The lack of induction of phosphorylated STAT1 during in vivo IFN-α treatment was surprising. There are several possible explanations. Phosphorylation of STAT1 is an event that occurs rapidly following IFN stimulus. Perhaps, STAT1 phosphorylation in vivo can be observed when PBMCs are analyzed within a few hours of first administration of IFN. Further studies are needed if this is indeed the case and if so, if this supposed the early activation of the JAK/STAT pathway in immune cells results in sustained activation of target genes and functional pathways. An alternative explanation might be that the level of IFN-induced activation of immune cells in vivo is dose-dependent and limited by toxic and adverse effects in vivo [24]. An additional in vitro stimulus was able to induce STAT1 phosphorylation and resulted in increased cytolytic NK cell activity, suggesting that in vivo IFN-α-induced immune cell activation might have been incomplete.
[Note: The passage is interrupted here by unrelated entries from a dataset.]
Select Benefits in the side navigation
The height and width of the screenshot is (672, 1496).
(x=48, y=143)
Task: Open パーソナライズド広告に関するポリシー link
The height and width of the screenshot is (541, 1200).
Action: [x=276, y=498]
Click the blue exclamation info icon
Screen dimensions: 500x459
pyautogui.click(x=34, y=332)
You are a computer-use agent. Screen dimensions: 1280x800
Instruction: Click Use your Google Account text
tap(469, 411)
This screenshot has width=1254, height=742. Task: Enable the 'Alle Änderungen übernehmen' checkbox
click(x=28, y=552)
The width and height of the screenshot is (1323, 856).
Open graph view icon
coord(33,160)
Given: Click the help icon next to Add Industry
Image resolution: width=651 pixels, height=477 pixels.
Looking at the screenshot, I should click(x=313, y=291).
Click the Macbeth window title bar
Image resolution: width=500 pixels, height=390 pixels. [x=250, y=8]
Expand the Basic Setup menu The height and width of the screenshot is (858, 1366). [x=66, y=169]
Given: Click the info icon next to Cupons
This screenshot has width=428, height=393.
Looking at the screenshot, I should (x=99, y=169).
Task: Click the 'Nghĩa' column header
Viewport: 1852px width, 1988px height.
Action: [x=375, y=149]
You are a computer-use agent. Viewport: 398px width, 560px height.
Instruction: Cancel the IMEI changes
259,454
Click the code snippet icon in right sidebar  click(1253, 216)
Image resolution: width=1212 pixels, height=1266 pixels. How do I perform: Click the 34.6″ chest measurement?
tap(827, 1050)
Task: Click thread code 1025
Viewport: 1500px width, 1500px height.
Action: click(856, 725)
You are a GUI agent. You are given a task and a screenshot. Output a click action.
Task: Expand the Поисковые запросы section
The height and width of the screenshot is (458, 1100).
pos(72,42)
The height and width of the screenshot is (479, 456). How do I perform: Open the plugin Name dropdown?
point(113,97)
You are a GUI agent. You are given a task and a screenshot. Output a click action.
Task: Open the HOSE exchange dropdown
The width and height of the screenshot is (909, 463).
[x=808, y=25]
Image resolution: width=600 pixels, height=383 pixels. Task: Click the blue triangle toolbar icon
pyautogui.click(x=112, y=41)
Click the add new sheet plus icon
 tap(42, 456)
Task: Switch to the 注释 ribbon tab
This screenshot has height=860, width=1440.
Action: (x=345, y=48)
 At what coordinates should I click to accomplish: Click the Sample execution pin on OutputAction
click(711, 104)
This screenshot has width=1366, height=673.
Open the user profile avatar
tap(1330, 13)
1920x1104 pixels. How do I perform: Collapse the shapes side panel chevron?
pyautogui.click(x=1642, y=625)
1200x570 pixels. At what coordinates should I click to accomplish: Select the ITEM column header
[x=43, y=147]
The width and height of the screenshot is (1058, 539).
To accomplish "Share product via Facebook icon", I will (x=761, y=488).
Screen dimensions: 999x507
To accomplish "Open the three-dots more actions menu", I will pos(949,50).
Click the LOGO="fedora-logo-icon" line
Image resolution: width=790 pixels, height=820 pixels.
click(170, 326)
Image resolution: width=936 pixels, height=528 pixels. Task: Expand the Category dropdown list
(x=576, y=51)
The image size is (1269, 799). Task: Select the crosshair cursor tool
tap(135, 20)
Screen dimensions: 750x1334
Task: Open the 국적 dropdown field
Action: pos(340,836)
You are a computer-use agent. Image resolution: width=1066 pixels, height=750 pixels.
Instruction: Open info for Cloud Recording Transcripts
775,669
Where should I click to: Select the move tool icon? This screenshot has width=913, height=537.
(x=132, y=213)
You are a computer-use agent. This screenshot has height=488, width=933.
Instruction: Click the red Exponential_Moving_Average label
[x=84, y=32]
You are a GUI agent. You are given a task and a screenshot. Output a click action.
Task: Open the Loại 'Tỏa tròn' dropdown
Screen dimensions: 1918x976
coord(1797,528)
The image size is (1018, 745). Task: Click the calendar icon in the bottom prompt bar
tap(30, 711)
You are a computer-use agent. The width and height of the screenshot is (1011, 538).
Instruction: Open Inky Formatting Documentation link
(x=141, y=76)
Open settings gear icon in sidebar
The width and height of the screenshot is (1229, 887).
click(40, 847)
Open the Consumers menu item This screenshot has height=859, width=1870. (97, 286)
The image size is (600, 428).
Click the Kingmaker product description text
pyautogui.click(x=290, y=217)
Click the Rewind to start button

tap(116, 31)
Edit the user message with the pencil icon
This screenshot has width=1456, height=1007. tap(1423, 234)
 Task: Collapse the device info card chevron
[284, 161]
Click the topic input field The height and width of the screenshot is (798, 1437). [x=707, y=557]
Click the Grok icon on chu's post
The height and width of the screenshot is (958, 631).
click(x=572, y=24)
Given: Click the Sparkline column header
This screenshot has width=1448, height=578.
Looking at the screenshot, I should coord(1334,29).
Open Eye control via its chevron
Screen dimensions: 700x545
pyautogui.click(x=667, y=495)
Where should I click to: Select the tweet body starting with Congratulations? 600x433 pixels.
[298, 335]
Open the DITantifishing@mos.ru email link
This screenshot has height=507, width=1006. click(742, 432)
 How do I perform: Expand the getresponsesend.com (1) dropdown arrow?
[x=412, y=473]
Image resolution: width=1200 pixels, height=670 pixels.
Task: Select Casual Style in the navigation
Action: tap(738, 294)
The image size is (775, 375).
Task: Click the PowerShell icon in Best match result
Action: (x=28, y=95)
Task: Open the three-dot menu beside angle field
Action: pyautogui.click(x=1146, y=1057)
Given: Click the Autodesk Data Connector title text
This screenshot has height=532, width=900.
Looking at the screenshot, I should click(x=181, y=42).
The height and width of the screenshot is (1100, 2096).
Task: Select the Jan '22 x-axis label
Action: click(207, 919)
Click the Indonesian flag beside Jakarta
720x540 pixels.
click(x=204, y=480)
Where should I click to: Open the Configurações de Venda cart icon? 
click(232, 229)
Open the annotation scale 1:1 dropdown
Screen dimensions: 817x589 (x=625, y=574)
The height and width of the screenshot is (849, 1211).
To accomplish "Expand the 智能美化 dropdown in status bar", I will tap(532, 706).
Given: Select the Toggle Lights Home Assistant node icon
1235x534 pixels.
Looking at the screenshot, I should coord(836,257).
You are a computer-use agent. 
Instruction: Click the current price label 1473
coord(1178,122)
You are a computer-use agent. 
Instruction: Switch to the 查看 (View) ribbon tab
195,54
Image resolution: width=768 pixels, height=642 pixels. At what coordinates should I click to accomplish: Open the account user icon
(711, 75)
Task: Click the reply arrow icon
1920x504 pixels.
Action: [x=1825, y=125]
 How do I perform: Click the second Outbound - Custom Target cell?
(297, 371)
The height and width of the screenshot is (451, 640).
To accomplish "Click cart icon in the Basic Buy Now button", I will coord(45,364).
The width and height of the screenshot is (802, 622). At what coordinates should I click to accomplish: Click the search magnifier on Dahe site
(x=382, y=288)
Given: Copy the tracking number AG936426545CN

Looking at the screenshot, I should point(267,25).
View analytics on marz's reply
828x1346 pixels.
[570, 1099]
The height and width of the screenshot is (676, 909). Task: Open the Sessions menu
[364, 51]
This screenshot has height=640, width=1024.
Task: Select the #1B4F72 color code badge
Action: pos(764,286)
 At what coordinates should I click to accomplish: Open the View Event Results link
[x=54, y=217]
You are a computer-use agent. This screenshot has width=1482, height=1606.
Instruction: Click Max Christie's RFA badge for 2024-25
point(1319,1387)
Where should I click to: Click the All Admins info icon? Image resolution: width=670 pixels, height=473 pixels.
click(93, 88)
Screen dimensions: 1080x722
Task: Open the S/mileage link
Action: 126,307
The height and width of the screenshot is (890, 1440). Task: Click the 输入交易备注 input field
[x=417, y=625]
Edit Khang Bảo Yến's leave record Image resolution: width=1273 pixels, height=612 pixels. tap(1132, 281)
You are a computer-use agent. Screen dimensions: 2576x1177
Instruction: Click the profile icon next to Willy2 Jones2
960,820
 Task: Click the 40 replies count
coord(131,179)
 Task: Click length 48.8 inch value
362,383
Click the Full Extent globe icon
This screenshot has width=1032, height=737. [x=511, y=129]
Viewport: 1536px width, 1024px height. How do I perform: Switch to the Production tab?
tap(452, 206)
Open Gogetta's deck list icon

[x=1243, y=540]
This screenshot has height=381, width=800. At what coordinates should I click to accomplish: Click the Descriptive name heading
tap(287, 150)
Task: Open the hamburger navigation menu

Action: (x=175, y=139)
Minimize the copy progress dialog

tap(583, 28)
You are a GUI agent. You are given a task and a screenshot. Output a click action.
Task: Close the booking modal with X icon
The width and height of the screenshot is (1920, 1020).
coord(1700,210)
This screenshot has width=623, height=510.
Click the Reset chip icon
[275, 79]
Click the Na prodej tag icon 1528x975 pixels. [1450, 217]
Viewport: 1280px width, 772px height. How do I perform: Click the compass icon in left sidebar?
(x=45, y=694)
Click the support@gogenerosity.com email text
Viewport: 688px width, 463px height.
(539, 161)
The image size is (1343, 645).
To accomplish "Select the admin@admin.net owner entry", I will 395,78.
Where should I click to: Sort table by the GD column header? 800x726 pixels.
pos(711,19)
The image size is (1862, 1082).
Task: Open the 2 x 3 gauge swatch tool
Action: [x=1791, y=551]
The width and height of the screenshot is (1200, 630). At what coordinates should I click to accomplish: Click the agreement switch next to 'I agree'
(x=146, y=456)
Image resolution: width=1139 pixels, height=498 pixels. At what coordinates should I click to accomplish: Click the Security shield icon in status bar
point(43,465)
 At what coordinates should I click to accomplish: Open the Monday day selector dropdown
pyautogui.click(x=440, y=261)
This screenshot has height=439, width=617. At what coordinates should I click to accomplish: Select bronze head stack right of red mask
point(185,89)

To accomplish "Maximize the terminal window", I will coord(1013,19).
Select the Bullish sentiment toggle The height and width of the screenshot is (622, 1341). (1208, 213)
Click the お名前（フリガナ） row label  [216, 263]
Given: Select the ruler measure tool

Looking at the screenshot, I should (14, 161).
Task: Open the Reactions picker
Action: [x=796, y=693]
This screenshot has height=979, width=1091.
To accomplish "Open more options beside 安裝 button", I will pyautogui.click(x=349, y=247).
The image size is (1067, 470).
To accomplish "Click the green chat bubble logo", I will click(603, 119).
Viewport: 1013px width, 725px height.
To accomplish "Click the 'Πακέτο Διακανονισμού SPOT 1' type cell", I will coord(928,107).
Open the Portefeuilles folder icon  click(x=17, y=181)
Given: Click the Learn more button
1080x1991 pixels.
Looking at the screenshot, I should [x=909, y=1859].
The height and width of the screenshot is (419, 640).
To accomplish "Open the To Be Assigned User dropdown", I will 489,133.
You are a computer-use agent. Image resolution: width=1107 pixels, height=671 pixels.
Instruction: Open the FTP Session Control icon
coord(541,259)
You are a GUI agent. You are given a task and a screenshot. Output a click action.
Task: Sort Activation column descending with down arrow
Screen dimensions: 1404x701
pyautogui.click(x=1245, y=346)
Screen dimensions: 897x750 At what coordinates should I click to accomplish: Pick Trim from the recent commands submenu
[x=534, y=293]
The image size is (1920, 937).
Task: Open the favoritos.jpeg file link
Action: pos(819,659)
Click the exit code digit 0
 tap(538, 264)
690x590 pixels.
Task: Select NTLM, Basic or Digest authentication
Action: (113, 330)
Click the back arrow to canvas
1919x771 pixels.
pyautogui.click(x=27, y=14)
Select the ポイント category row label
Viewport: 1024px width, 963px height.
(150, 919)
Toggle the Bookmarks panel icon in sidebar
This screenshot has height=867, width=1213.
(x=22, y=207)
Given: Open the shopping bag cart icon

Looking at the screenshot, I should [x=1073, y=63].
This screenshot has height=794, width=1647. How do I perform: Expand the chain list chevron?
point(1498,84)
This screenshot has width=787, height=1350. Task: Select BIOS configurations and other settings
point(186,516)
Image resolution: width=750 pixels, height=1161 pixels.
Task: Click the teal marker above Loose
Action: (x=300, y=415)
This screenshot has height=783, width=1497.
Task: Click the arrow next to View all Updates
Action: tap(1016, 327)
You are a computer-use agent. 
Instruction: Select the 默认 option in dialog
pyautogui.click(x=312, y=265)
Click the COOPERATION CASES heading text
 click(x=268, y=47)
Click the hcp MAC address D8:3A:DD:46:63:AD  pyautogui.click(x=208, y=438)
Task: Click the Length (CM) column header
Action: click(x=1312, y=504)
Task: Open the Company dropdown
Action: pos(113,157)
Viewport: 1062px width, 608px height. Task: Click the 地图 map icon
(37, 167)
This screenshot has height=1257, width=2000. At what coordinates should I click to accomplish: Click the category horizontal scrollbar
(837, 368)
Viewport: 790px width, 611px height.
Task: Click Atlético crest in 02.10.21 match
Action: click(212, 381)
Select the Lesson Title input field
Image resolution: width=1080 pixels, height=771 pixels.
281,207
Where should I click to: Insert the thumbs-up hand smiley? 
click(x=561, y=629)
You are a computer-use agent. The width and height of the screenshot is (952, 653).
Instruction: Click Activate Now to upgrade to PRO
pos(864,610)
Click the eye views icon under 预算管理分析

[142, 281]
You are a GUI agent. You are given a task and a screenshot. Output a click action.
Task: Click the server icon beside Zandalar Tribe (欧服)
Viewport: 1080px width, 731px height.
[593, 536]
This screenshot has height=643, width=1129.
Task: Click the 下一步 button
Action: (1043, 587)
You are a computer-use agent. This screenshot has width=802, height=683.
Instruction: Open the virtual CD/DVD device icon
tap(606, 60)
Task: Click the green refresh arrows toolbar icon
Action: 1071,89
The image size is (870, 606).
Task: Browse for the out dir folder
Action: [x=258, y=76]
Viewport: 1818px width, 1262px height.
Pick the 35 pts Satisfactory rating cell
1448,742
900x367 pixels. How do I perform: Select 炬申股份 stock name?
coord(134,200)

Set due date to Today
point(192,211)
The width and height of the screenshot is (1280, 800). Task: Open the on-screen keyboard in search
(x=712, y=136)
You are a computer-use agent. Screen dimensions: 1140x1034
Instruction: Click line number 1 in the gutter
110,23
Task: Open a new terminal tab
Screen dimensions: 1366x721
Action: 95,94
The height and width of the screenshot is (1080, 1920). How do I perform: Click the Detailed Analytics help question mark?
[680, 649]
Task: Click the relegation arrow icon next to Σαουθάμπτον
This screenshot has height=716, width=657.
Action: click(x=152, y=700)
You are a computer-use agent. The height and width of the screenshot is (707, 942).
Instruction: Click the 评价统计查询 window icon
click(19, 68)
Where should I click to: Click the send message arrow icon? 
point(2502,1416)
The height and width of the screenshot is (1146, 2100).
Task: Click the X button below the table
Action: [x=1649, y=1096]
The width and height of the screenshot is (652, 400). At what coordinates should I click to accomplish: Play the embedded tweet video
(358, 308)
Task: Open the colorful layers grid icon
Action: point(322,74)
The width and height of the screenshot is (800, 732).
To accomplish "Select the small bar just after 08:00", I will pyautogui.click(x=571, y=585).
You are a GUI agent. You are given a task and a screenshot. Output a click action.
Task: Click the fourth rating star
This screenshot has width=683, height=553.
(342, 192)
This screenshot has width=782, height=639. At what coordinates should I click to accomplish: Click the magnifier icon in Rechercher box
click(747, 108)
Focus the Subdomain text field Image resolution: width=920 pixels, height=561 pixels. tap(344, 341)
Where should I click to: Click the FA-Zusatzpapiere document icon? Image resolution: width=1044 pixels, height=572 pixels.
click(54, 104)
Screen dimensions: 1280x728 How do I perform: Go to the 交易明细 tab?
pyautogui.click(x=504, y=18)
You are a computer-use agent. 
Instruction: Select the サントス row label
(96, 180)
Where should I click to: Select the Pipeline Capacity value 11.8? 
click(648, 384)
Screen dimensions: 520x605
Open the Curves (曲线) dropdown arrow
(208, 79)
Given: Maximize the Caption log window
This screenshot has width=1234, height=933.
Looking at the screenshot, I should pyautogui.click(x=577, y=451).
On the other hand, it is still possible that the prolonged, relatively low level of IFN-α exposure in vivo on PBMCs does result in sustained anti-tumor immune effects; for example, through the observed changes in monocytes.

Concluding remarks

Treatment for osteosarcoma patients with the anti-proliferative and immunomodulatory agent IFN-α could have direct anti-tumor and/or indirect immune-mediated effects. Here, we show IFN signaling to be intact in PBMCs of osteosarcoma patients, as determined by the phosphorylation of STAT1 and increased NK cell-mediated cytolysis in response to ex vivo IFN. Some of the experiments were performed on small sample numbers, but since results were consistent throughout, we believe the results to be valid in determining responsiveness of immune cells of osteosarcoma patients to IFN-α. Although the efficacy of IFN-α treatment in osteosarcoma will be assessed in the EURAMOS-1 trial, our data indicate that in contrast to some other tumor types, immune cells of osteosarcoma patients have retained IFN-responsiveness. Further clinical studies are needed to establish the extent and efficacy of indirect immunotherapeutic effects of IFN-α treatment in osteosarcoma patients.